The idea of spreading payments over time is not new in healthcare — certain practitioners, such as orthodontists, have successfully offered buy now, pay later (BNPL)-like plans for 20 years. But the idea has not been widely adopted across the healthcare industry. That is starting to change, though, according to Rectangle Health Chief Technology Officer Mike Peluso, as more healthcare practices are seeing the mutual benefits of offering this type of option — only with a slight modification.
“I don’t like to use the words ‘buy now, pay later.’ I like to use the words ‘care now, pay over time’ or ‘care now, pay later,’” Peluso said in a recent chat with PYMNTS. “Receiving care and paying for it over time has been in healthcare for years.”
By any name, Peluso said, patient financing of expensive procedures is a payment practice whose time has come. Because as much as BNPL programs have taken the credit industry by storm and injected much-needed purchasing confidence into retail, meeting the need for healthcare is vastly different from enabling the commercial desire to buy material items, he noted.
“[Healthcare] is not even a ‘want,’” he said. “We all want to buy a new TV. We all want to buy a new cell phone. But you need care. You need a colonoscopy. You need braces.” Simplicity in BNPL-style arrangements will make them winners for healthcare providers and patients, he stated.

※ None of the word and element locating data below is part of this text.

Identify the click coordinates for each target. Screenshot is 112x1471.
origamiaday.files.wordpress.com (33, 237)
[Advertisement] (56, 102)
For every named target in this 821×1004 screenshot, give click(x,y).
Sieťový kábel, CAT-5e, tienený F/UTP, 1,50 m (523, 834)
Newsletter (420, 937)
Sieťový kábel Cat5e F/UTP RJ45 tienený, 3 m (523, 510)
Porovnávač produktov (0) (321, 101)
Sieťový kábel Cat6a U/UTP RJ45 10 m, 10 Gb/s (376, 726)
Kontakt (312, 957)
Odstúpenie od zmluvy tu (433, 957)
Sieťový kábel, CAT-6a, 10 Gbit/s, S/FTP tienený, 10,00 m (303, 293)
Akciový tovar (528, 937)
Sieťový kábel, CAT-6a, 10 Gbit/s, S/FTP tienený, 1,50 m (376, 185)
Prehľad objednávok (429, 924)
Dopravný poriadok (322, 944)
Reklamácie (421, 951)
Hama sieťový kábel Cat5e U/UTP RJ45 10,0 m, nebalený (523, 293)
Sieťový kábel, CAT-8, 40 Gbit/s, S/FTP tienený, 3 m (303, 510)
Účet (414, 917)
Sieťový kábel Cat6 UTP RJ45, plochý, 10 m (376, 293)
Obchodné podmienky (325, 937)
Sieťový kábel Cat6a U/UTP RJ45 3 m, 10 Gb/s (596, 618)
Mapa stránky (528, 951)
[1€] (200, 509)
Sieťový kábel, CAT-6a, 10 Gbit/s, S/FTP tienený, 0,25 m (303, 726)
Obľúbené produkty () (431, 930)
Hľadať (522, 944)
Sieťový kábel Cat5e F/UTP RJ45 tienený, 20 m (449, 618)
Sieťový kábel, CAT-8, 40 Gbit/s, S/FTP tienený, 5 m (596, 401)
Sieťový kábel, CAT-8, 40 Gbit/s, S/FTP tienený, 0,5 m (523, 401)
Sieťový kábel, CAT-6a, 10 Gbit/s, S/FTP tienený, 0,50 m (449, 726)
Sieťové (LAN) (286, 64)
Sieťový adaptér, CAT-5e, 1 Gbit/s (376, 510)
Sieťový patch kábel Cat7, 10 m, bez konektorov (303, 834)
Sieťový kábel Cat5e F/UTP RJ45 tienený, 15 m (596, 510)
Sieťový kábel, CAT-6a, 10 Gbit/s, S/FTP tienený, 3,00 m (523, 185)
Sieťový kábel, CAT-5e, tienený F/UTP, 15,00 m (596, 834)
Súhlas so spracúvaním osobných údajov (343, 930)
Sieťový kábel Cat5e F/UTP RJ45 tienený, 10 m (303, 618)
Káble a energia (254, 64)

Peluso explained that financial institutions (FIs) may come into healthcare to offer the “true buy now, pay later that you see elsewhere, but it doesn’t have that patient-friendly experience.” The true win will be in patient financing with care.
Research Shows Patients Want the Option
The recent Healthcare Payment Experience study of 2,000 patients conducted by PYMNTS and Rectangle Health showed that 63 percent of consumers had an extraordinary interest in healthcare payment plans, but less than half were actually offered plans — even though nearly one in five patients said they experienced financial hardship from medical bills. With those findings in mind, Peluso said Rectangle Health is determined to close the gap between what patients want and what practices are offering.
“It’s really about adoption,” he said. “When a patient goes to an office or interacts with a medical office website, there is no reference to payment plans. There’s no reference to how to use them. There’s no reference to how to set them up there. It’s sort of a blank idea in healthcare.”
Simply enabling an office manager to convert a $1,000 bill into 10 payments of $100 — without going through banks or credit checks — or doing something similar online will produce better outcomes for both sides.
“Everybody wants it. It’s just not served up in a great way for everybody to use it,” Peluso said, noting that the “second hurdle” is to get offices to see the benefits and understand how CNPL works, and then actually launch it. “Having things like payment plans is very beneficial to the office and to the patient,” he said. “They’re beneficial to the office because they create a consistent cash flow, and they’re beneficial to the patient because they [allow them] to receive care now and pay for it over time.”
A Big Benefit of Going Contactless
Clearly, smooth and predictable cash flow is what every business wants, and when the source also improves the customer or patient experience, it’s a win-win. According to the PYMNTS-Rectangle Health study, bad digital experiences were shown to threaten as much as 10 percent of overall provider revenue, and could lead to costly levels of dissatisfaction.
“I think the solution is offering as many payment options as possible for those patients,” Peluso said — including the ability to make payments over time and to pay via text or online, in addition to in-person. “Making it available everywhere to those patients is going to create a better experience and make those patients want to come back.”
There’s also the dual benefit that contactless payments bring to practice management in the form of greater automation and efficiency. “The thing to remember about contactless is that it’s not just touch-free — it’s also a lot more automated,” Peluso said. “If I can make it so you can enter all your data on your phone or from your house, I’ve not only made it contactless or touch-free, but I’ve also automated the process. I’ve removed the manual procedure.”
As much as COVID has presented the healthcare industry with unmatched challenges, it has also made practices become more efficient. Whether that means less time sitting in waiting rooms or searching for credit cards at checkout, these now-normalized automations and efficiencies allow practitioners to focus on what they do best.
“All of this functionality around payments and automation will make [providing good, safe care to patients] easier to do, so the revenue cycle becomes more efficient,” noted Peluso.